In recent years, the policy landscape and public opinion on climate change, food production, and global security have shifted dramatically. Progress has increased at the state level even as federal efforts have stalled. Extreme weather events such as Hurricane Sandy and California’s drought, combined with unexpected catastrophes such as the Fukushima nuclear disaster, have made climate, food, and security issues more prominent in the media and triggered greater awareness among the American public.
The need to continuously adapt to an evolving external landscape presents a significant challenge for traditional strategic planning. In order to succeed under such complex conditions, organizations must embrace an emergent approach to strategy development: they must be guided by clear strategic intent while acknowledging that specific outcomes cannot be predicted and that continuous observance of changes in context is critical to success.
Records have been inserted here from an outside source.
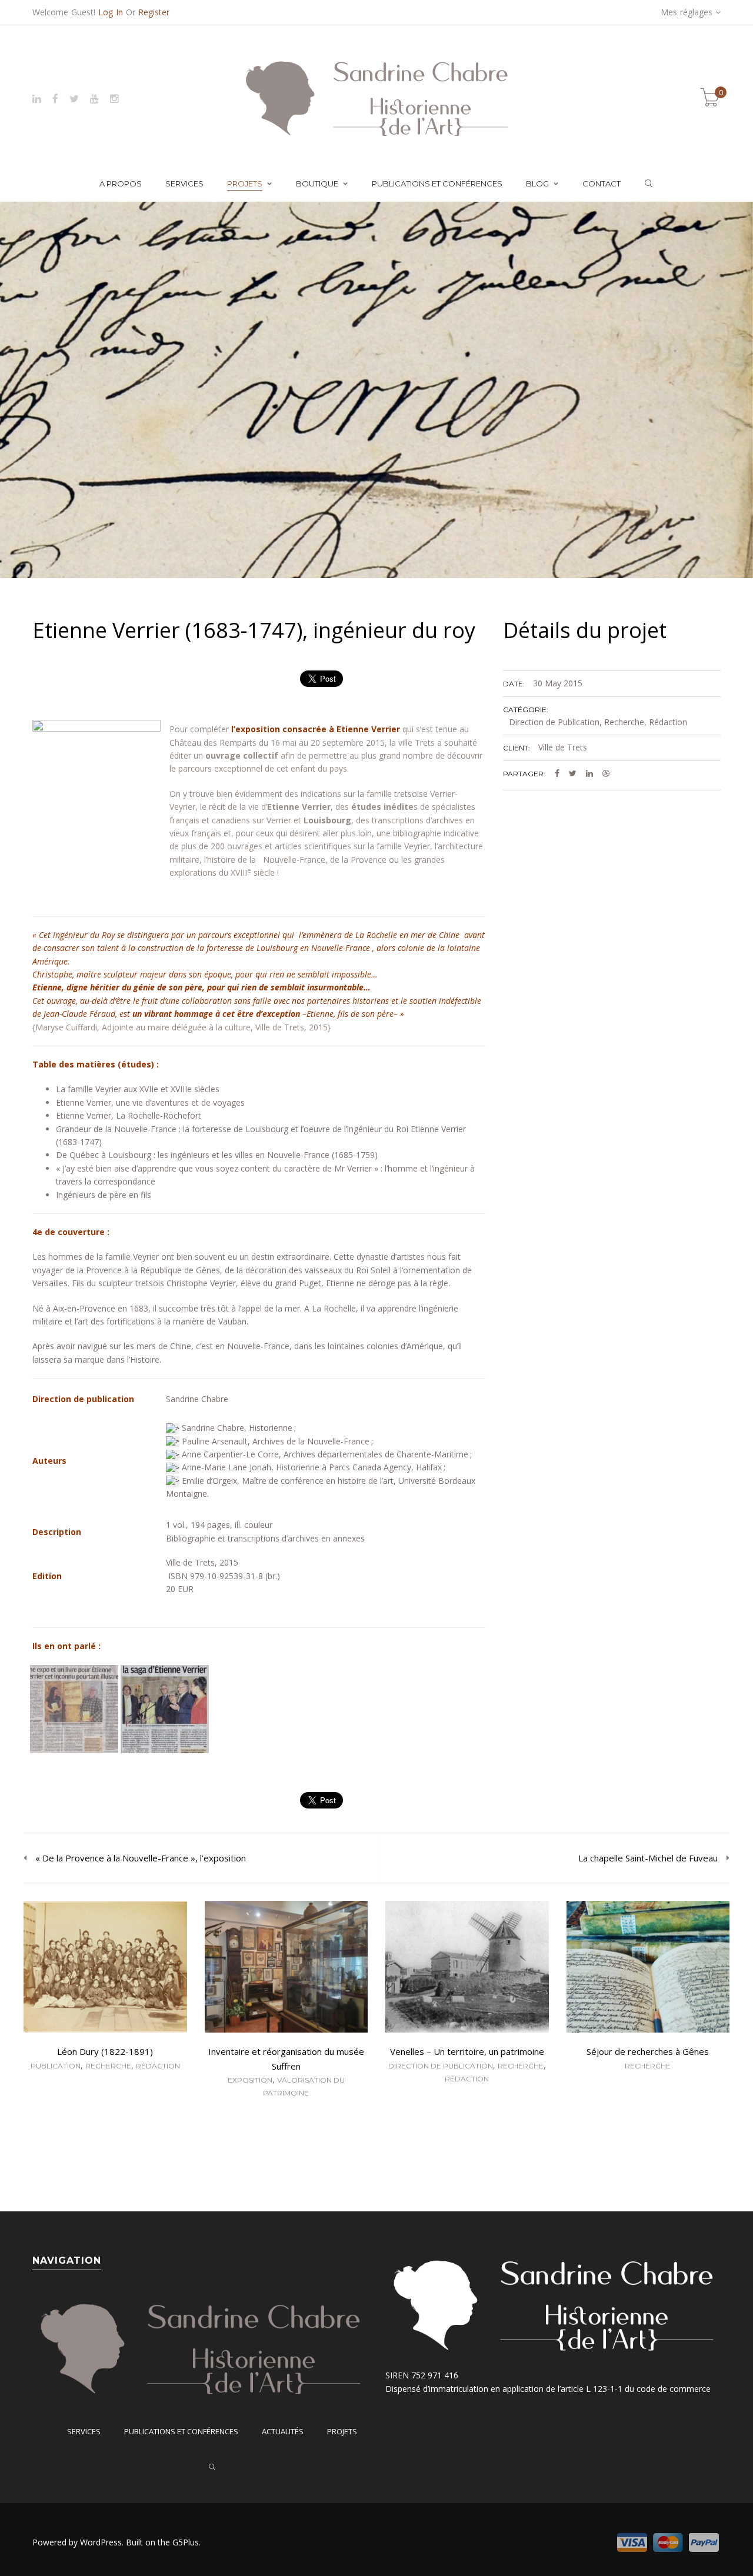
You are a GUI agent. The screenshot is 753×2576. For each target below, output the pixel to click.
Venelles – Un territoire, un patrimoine (467, 2051)
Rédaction (668, 722)
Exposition (250, 2080)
UCS leaders understand that the nature of their work requires an emergent strategy, and the organization’s sustained success over the past 4 decades can be attributed to their skillful navigation of the evolving external landscape. The organization has continually refined and occasionally redefined its priorities and approaches to ensure ongoing progress.
When its current strategic plan entered its last year in 2014, UCS engaged FSG to review the previous 5 years and help develop a new 5-year strategic plan. To better understand UCS’s performance and impact, and to identify potential missed opportunities, FSG conducted an organization-wide survey and facilitated conversations with nearly 100 internal and external stakeholders. Data from these activities helped inform the next phase of work, which focused on developing refined goals and theories of change for each area of UCS’s work as well as identifying strategic priorities for the organization as a whole (e.g., engaging scientists). FSG also scoped out a potential new focus area for UCS using secondary research and interviews with subject matter experts. Finally, FSG explored how UCS could embed key principles of emergent strategy into its ongoing operations (e.g., continuously monitoring changes in the landscape and institutionalizing reflection sessions) while heightening organizational attention to internal collaboration, learning, and innovation processes.
About the Union of Concerned Scientists
Founded in 1969, the Union of Concerned Scientists is a nonprofit organization that combines rigorous, independent scientific and technical analysis with effective advocacy to create innovative, practical solutions for a healthier planet and a safer world.